私のいたサッカー部の場合は30人弱の所帯であったので、どんどん辞めてしまえばそれはそれで困っていたかも知れないが、300人も部員がいれば仮に半分が辞めたとしても、まだ150人も残っているのだ。

 

エンゲルスさんから「日本には世界に誇るサッカーを楽しむ文化が息づいている」と言われたい

高校サッカーの現場が「勝利至上主義」で覆われてしまっているのは、日本サッカー界にそれに代わる価値基準が存在しないからだ。

エンゲルスさんの言う「サッカーを楽しむ」文化が、子どもたちの育つサッカー環境で相応の価値を認められることは少ない。
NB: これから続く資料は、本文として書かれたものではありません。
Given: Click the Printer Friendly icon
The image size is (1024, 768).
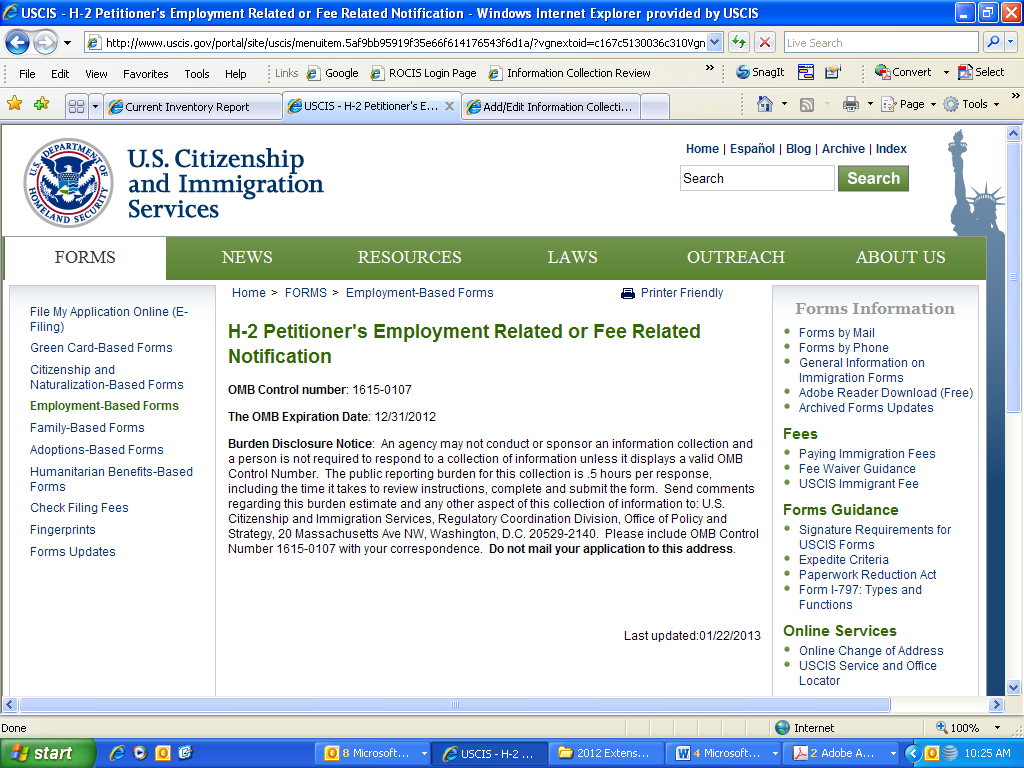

こうした環境で育った子どもたち、つまり私たち大人も含めて「サッカーをする=競技者であれ」この幻想にあまりにもとらわれ過ぎているのではないだろうか。

練習が休みになることを大喜びする少年たちに罪はない。

彼らの中でサッカーが「楽しむもの」ではなく「義務」と捉えられているのであれば、その義務からの解放を意味する休養日は喜びに満ちたものであるのも当然なのだから。

長く日本社会に存在する「スポーツ=勝利至上主義」「練習=義務」という価値基準の連鎖を断ち切るためには、幼い子どもたちのサッカーの現場から変えていくことも重要であろうし、現在サッカー界に携わる選手、指導者、ファン、そうした全ての人たちが、新たな価値観の矢印の方向を常に示していくことが必要と言えるだろう。

「日本は世界トップクラスのサッカー強豪国だ」と言われるよりも「日本には世界に誇るサッカーを楽しむ文化が息づいている」と言われる方が、何倍にも価値のある言葉だと言えないだろうか。